__Record excerpts__:
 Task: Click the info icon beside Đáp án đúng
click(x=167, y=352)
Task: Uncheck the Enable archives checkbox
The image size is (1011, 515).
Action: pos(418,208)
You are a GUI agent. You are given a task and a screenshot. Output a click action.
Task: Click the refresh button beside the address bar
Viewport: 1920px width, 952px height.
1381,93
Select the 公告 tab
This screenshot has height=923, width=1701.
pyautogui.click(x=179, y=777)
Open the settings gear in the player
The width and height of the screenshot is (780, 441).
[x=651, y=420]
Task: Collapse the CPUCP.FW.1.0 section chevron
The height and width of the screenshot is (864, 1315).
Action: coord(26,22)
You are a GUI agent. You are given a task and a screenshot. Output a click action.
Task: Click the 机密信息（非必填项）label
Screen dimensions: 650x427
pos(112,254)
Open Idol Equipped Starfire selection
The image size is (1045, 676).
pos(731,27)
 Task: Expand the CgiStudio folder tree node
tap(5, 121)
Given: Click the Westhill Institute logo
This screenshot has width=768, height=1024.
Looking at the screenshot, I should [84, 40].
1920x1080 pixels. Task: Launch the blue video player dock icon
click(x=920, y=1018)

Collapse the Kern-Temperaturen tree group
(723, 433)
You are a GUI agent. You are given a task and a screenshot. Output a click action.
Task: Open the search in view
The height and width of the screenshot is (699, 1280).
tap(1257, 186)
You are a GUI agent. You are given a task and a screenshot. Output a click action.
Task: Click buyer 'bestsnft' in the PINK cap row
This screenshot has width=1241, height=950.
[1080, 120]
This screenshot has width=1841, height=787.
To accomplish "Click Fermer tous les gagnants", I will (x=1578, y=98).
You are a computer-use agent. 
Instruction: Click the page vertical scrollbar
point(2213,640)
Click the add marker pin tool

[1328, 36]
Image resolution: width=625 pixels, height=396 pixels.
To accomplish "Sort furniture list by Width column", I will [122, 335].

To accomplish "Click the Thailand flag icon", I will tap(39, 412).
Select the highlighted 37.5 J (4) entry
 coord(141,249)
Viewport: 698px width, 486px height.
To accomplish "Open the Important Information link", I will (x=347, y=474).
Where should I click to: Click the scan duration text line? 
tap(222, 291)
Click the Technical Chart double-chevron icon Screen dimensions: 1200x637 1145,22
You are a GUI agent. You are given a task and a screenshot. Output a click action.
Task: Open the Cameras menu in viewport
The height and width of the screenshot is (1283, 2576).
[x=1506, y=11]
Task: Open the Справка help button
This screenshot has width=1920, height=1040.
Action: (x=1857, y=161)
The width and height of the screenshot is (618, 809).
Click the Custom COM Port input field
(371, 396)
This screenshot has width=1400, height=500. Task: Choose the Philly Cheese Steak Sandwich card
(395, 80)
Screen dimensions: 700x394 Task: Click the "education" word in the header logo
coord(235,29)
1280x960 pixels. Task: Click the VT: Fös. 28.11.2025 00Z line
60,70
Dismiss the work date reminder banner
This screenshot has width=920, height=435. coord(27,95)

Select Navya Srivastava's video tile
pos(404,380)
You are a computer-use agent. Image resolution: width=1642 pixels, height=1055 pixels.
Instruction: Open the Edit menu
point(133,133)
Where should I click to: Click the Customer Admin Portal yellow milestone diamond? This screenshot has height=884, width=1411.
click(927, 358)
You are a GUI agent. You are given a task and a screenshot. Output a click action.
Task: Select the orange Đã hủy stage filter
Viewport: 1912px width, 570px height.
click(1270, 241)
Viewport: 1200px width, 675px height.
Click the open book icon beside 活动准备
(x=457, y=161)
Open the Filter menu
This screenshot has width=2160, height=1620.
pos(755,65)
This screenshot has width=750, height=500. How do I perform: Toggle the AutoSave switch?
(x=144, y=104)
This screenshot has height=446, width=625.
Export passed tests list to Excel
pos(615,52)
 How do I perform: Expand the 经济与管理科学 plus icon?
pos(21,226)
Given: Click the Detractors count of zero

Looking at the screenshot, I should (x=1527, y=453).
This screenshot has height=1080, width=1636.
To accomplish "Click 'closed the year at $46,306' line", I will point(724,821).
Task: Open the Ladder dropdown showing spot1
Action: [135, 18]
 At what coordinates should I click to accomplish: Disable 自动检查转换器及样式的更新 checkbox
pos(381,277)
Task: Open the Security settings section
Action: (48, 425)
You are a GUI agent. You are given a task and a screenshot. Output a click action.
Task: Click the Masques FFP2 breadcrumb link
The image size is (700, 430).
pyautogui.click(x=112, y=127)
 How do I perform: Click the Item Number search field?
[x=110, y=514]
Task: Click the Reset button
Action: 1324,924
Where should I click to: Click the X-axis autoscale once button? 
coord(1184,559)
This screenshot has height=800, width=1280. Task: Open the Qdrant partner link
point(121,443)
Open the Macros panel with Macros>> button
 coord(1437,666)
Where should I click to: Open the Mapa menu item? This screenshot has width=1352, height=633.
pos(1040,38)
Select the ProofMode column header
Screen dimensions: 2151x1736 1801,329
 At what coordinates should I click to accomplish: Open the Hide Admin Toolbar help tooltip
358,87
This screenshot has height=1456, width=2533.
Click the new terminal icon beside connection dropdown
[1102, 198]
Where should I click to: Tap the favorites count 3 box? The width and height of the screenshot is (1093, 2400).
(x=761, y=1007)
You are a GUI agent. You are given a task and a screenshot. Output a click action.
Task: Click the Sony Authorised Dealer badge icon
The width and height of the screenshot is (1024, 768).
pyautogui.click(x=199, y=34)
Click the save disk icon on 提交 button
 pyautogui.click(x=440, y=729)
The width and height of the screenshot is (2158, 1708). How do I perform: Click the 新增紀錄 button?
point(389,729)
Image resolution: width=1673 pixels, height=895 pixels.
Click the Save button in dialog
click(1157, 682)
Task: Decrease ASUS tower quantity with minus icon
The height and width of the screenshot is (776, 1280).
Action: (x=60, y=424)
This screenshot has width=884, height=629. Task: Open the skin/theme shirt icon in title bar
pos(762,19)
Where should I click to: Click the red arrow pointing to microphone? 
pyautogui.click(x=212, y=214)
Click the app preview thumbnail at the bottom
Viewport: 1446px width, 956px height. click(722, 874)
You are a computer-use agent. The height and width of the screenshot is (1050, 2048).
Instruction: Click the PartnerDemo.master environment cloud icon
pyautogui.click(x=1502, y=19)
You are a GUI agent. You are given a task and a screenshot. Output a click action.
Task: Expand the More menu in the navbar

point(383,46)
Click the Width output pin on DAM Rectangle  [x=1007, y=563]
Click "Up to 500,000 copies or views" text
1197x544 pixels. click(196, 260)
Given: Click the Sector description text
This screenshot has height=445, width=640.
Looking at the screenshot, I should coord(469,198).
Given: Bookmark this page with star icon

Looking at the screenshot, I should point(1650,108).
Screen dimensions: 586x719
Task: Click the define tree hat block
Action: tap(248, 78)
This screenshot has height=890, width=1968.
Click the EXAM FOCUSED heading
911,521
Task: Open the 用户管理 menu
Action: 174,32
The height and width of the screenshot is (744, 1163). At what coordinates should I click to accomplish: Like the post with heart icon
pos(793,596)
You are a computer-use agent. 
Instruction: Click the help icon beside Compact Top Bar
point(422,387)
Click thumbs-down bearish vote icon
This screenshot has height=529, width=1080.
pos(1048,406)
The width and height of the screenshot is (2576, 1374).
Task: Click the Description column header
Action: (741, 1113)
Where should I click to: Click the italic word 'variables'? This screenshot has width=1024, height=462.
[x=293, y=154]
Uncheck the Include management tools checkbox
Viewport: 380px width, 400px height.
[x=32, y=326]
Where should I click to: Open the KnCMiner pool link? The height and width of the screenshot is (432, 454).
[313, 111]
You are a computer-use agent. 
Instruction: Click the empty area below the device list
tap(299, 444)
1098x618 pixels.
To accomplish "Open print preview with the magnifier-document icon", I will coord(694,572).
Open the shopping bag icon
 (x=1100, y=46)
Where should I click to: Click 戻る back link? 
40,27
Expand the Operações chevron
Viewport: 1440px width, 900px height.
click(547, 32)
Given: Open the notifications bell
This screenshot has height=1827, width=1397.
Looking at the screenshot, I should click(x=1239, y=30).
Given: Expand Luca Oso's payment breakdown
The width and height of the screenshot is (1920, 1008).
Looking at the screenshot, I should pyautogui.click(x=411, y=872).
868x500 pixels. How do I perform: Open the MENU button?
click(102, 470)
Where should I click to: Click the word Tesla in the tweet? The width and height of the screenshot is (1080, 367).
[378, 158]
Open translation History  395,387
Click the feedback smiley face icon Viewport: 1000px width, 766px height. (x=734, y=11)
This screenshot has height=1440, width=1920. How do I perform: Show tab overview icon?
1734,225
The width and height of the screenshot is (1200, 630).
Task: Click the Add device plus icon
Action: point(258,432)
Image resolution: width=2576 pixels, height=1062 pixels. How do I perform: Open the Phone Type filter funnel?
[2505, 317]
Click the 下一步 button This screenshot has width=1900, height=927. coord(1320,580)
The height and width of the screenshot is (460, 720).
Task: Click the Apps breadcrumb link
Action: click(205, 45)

__Task directions__:
Convert everything from the line containing "This screenshot has height=446, width=625." down to the line containing "(x=761, y=1007)" into a numbered list, leaving out blank lines.

__Response below__:
1. This screenshot has height=446, width=625.
2. Export passed tests list to Excel
3. pos(615,52)
4.  How do I perform: Expand the 经济与管理科学 plus icon?
5. pos(21,226)
6. Given: Click the Detractors count of zero
7. Looking at the screenshot, I should (x=1527, y=453).
8. This screenshot has height=1080, width=1636.
9. To accomplish "Click 'closed the year at $46,306' line", I will point(724,821).
10. Task: Open the Ladder dropdown showing spot1
11. Action: [135, 18]
12.  At what coordinates should I click to accomplish: Disable 自动检查转换器及样式的更新 checkbox
13. pos(381,277)
14. Task: Open the Security settings section
15. Action: (48, 425)
16. You are a GUI agent. You are given a task and a screenshot. Output a click action.
17. Task: Click the Masques FFP2 breadcrumb link
18. The image size is (700, 430).
19. pyautogui.click(x=112, y=127)
20.  How do I perform: Click the Item Number search field?
21. [x=110, y=514]
22. Task: Click the Reset button
23. Action: 1324,924
24. Where should I click to: Click the X-axis autoscale once button? 
25. coord(1184,559)
26. This screenshot has height=800, width=1280. Task: Open the Qdrant partner link
27. point(121,443)
28. Open the Macros panel with Macros>> button
29.  coord(1437,666)
30. Where should I click to: Open the Mapa menu item? This screenshot has width=1352, height=633.
31. pos(1040,38)
32. Select the ProofMode column header
33. Screen dimensions: 2151x1736 1801,329
34.  At what coordinates should I click to accomplish: Open the Hide Admin Toolbar help tooltip
35. 358,87
36. This screenshot has height=1456, width=2533.
37. Click the new terminal icon beside connection dropdown
38. [1102, 198]
39. Where should I click to: Tap the favorites count 3 box? The width and height of the screenshot is (1093, 2400).
40. (x=761, y=1007)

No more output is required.